LONDON — Boticca.com is a lot like an online dating site — for accessories lovers.

Customers can fantasize about, flirt with — and in some cases commit to — objects of their affection, be they in metallic pink leather, eel skin or rose gold.

The London-based site, founded by Internet business and marketing veterans Kiyan Foroughi and Avid Larizadeh, acts as a marketplace for small jewelry and accessories businesses worldwide, and a platform for young or unknown talent in a famously fragmented industry.

“We are trying to build the destination for fashion accessories on the Web,” said Foroughi, who is of French-Iranian origin and whose background is in technology mergers and acquisitions and Web-based private equity investing.

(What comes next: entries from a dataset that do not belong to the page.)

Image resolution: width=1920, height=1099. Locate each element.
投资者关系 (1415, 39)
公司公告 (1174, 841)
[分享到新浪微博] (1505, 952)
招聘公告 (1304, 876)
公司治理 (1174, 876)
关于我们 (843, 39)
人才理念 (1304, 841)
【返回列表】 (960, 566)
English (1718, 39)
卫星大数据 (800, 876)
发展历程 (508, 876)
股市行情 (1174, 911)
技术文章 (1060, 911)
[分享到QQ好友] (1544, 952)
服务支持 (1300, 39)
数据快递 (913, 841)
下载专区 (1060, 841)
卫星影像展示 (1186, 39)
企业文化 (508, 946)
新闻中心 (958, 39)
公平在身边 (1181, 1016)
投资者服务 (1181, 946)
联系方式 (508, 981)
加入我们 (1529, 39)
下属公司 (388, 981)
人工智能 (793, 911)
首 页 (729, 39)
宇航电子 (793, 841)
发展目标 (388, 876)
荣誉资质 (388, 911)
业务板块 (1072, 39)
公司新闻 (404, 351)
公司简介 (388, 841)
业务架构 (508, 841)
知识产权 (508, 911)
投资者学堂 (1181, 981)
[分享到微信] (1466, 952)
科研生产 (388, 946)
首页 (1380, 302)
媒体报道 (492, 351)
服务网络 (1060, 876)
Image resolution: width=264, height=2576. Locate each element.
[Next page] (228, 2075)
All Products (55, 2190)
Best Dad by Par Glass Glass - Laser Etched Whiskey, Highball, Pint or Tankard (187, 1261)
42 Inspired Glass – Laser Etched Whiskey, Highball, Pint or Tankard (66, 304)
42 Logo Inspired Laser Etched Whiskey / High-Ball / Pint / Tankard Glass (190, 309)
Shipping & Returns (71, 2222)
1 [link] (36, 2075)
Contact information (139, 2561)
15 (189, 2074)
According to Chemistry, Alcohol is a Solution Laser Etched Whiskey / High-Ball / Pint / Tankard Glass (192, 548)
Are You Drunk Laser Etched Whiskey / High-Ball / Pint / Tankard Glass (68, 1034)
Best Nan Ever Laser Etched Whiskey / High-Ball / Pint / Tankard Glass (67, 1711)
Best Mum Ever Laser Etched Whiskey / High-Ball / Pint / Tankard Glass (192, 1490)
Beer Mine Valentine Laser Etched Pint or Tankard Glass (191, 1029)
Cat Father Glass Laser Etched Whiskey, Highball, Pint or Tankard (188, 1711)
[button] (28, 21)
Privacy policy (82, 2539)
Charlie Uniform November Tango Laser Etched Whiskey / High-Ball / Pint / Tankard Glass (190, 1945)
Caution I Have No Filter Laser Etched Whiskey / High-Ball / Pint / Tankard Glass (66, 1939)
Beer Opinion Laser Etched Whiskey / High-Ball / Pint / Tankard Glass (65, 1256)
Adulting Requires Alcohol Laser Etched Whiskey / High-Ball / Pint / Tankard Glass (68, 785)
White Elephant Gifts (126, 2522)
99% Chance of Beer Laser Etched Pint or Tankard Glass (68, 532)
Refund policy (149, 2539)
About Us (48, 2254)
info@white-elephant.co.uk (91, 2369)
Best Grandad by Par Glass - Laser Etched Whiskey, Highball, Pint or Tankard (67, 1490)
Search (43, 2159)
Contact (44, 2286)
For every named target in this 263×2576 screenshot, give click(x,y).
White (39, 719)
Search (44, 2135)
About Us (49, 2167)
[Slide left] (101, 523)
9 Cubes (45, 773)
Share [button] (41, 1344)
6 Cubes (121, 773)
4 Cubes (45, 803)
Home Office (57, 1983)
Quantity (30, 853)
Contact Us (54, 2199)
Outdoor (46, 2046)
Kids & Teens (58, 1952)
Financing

The idea for the site dawned on Foroughi when he was in the Medina in Marrakech. He met a jewelry designer who trekked for hours between her home in the Atlas Mountains and the Medina so that she could sell her jewelry. “There has to be a destination that solves these distribution issues and allows these designers to reach customers globally.”

The site, which launched in an alpha version in 2009, has since built up a base of 200 designers in 40 countries. Customers are split evenly between North America, Europe, and the Far East, and the average transaction is $160.

Boticca acts as a link between clients and designers: Customers browse the site, which has an editorial feel with guest editors and a weekly theme such as Seventies styles or Italy, and then order directly from the designer.

Boticca takes a 25 percent commission on the retail price set by the designer — 20 percent if the designer is exclusive to the site. That is substantially less than the 30 to 40 percent markup that a brick-and-mortar store would take.

Designers are also under no pressure to fulfill deadline-driven orders, as is often the case with a brick-and-mortar store that has to maintain inventory. On the site, the vendor states how many items are still available, and whether it can fulfill an order by a certain time.

Like PayPal, the site supports the transactions and ensures they are fulfilled before any money changes hands. Customers can make orders in euros, dollars or pounds, and shipping takes place within one business day.

The site is currently skewed to jewelry, stocking labels including Julie Tuton Jewelry in San Francisco; Larissa Landinez in Florence; Toosis in Istanbul, and YooLa in Israel.

But co-founder Larizadeh, who has an M.B.A. from Harvard and has worked with eBay and Skype, said the aim is to have a more balanced mix of bags, hats, gloves, scarves and hair accessories.

The site already stocks hats by the Italian label SuperDuper Hats; clutches by the Dubai-based Poupee Couture, and obi belts by the British company Uroco.

Staffers scour graduate shows, trade fairs, markets, designers’ own Web sites, and rely on word of mouth, and even applications from the designers themselves to find new talent to showcase.

“We are not looking for hobbyists, but for professionals,” said Larizadeh, adding that they are also looking for a compelling back story from the label; good quality merchandise, and professional customer service.

This year, Boticca received $2.5 million in funding from retail, luxury and e-commerce investors including John Ayton and Annoushka Ducas, the founders of Links of London and the Annoushka jewelry brand.

That investment will be used to accelerate growth by expanding its marketing efforts and editorial elements, bringing new talent on board and enhancing the customer experience. The overheads are inherently small at Boticca, which is based in Covent Garden, with money being spent on processing fees and administration.

“So far, we’ve spent a lot of time trying to make this site a delightful experience for customers and to help market the designers,” said Larizadeh. “We think it’s a great category segment to be in, because it’s with accessories — rather than clothes — that you’re able to make a unique statement.”